%%

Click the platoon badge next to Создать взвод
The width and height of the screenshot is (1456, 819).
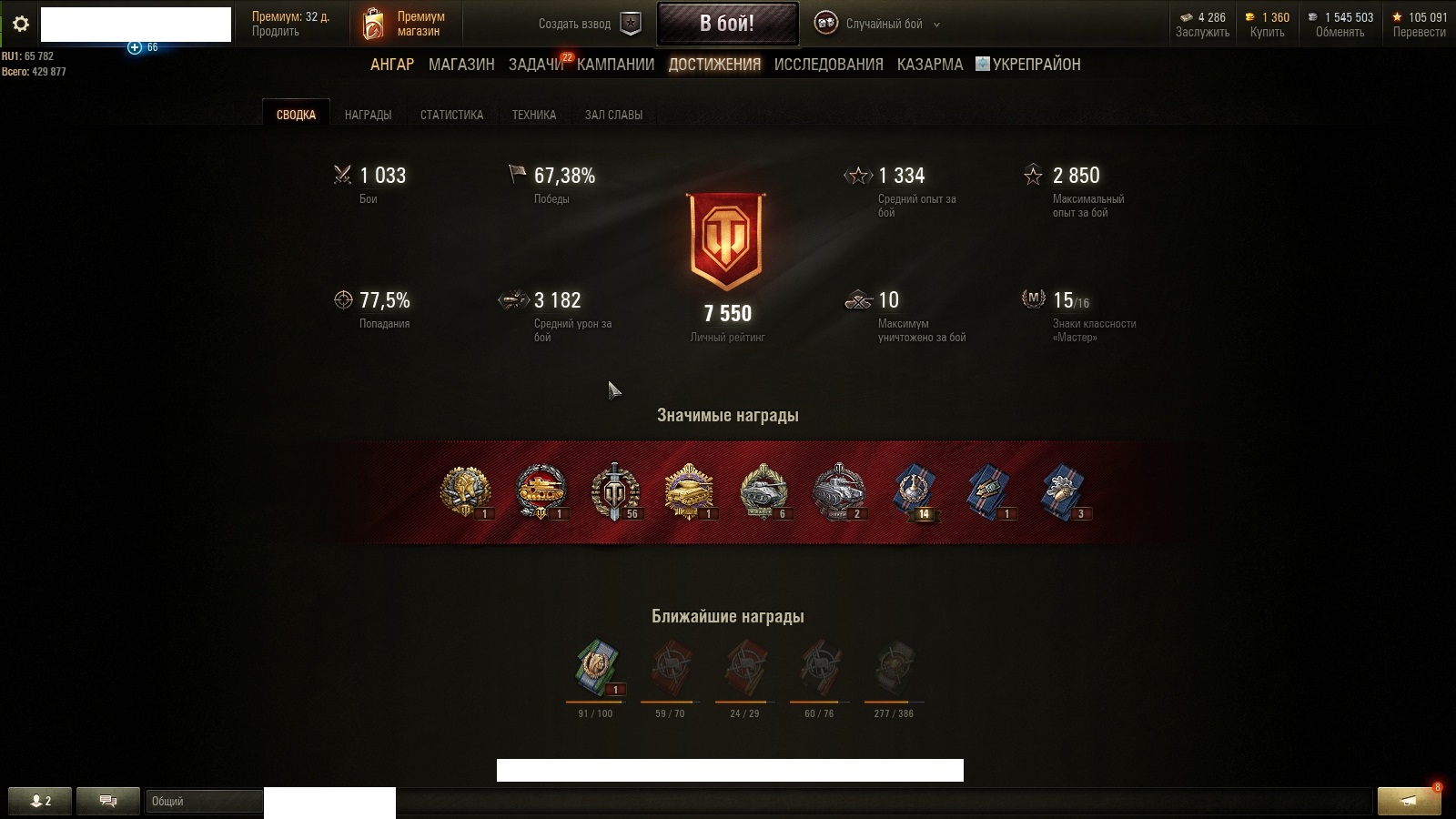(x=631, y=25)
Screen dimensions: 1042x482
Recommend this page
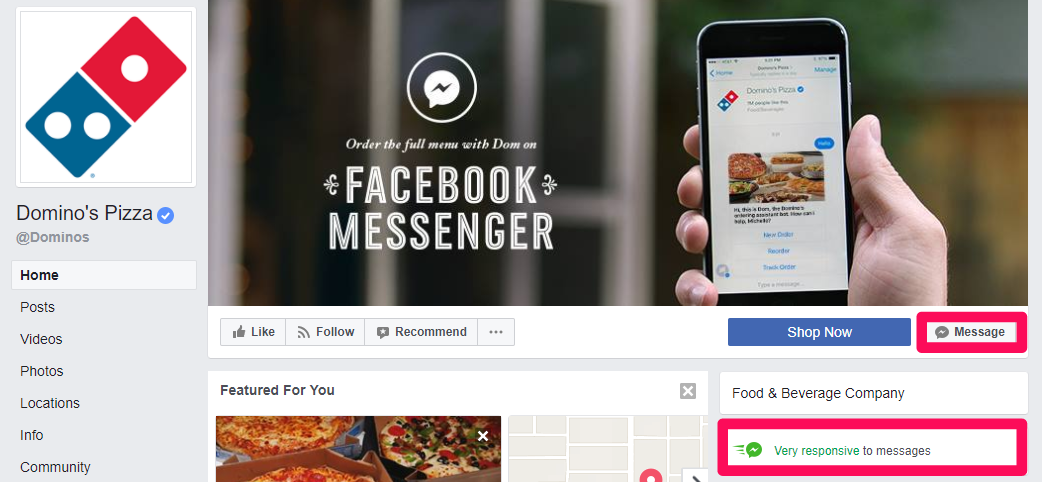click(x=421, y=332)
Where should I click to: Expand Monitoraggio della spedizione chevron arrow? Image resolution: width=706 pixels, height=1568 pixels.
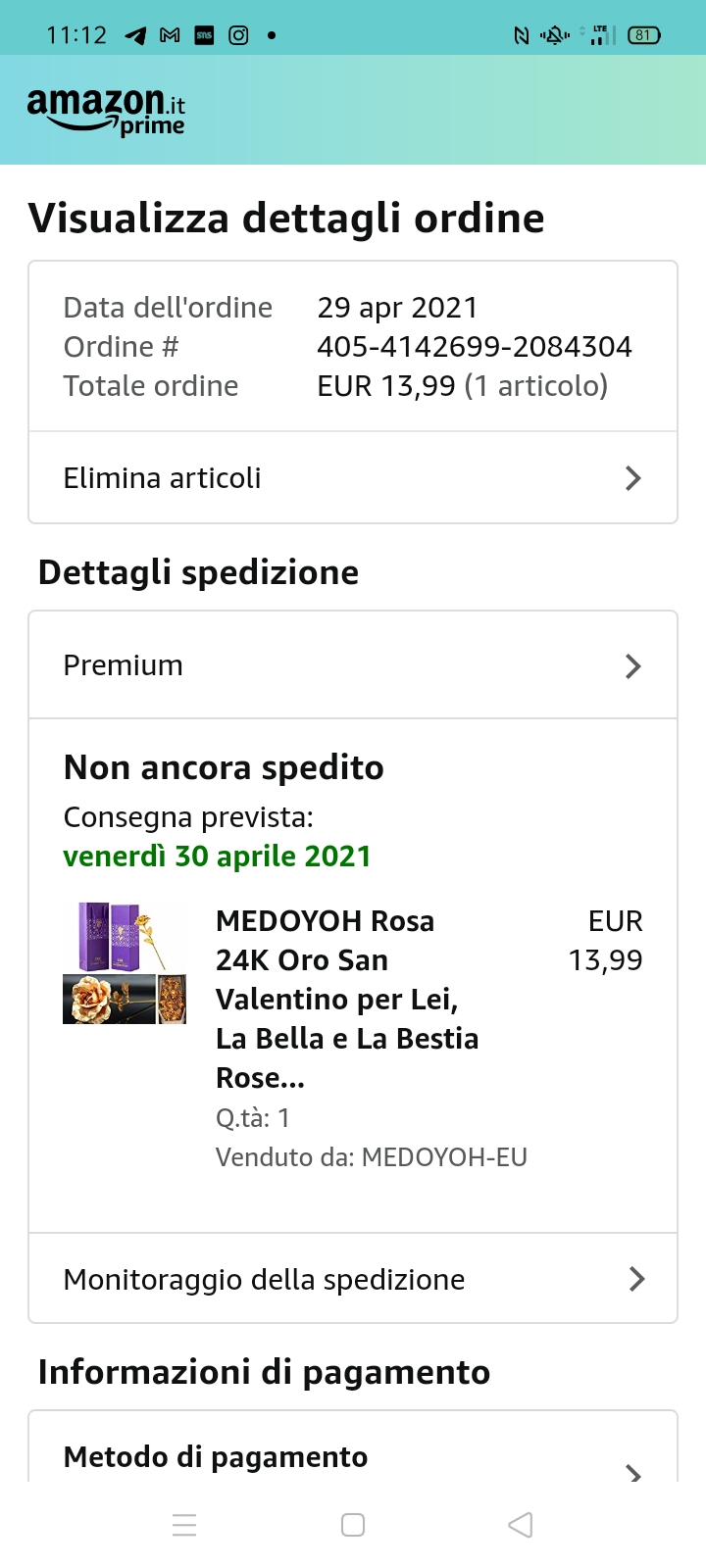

%%
%%

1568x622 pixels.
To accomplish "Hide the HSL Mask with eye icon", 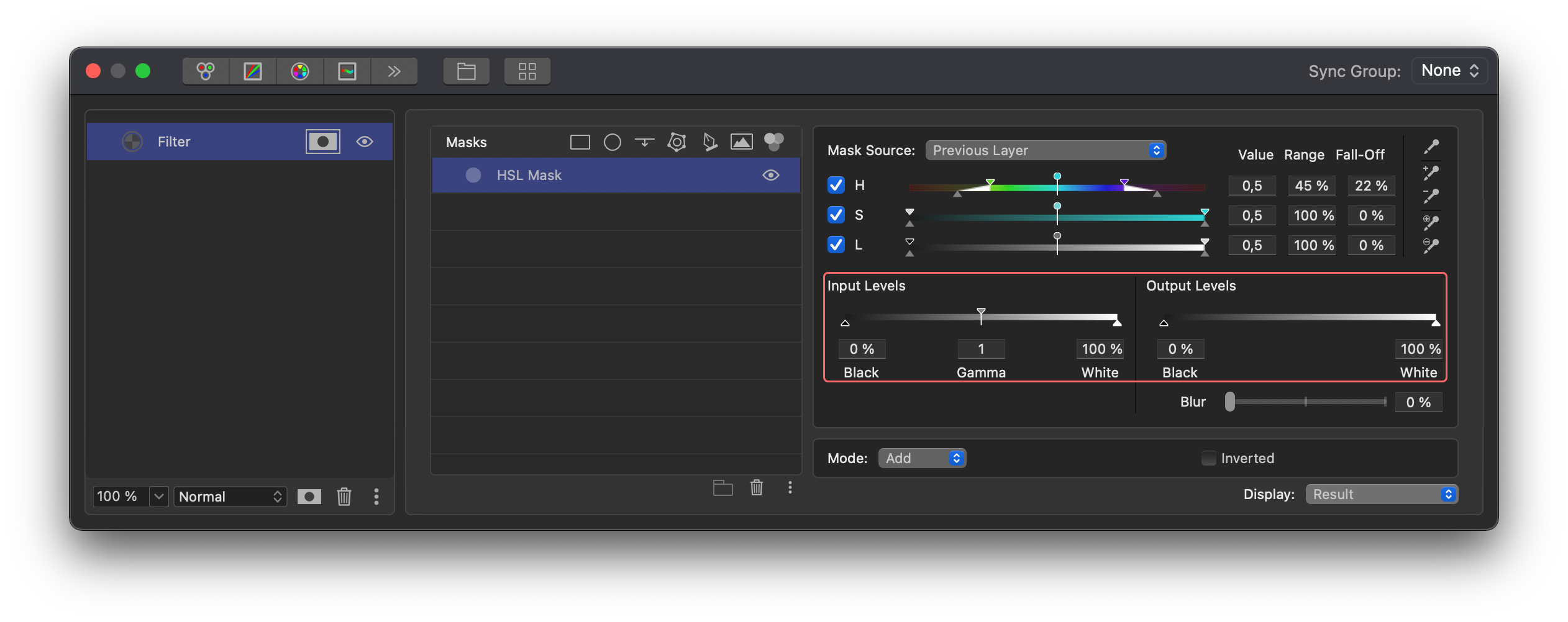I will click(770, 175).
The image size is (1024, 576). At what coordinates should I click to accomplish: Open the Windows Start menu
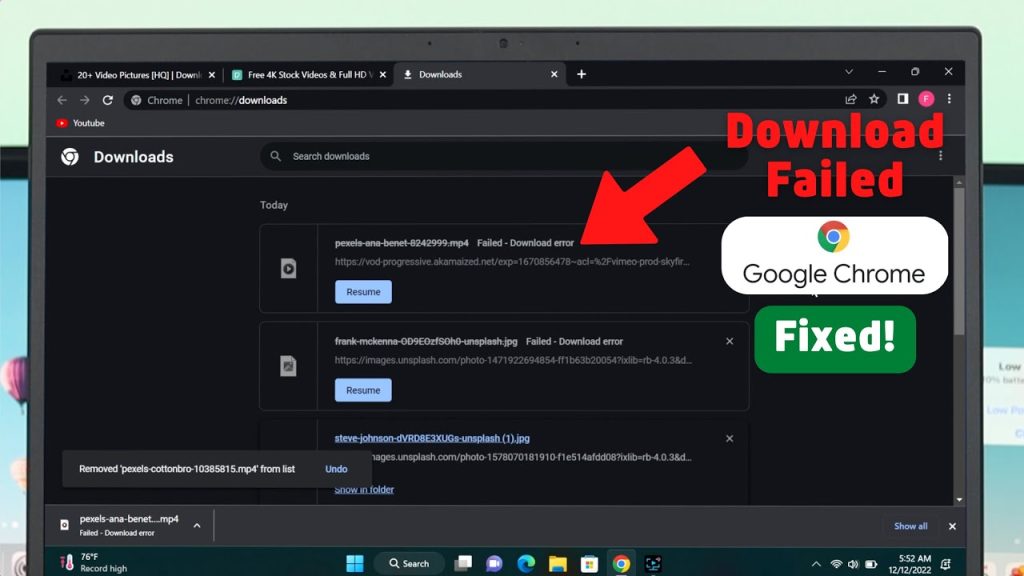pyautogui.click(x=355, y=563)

%%
%%

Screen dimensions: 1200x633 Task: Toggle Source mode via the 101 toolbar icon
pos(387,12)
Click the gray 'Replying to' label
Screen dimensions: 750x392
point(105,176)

%%

YOUR GOAL:
When you reach the line that has "Click the platoon badge next to Создать взвод" in the data above, start repeating lines exactly, and stop after the line that has "Where should I"; pictures stay out.

ANSWER TO THIS PROBLEM:
Click the platoon badge next to Создать взвод
The width and height of the screenshot is (1456, 819).
(x=631, y=25)
Screen dimensions: 1042x482
Recommend this page
click(x=421, y=332)
Where should I click to: Expand Monitoraggio della spedizione chevron arrow? Image resolution: width=706 pixels, height=1568 pixels.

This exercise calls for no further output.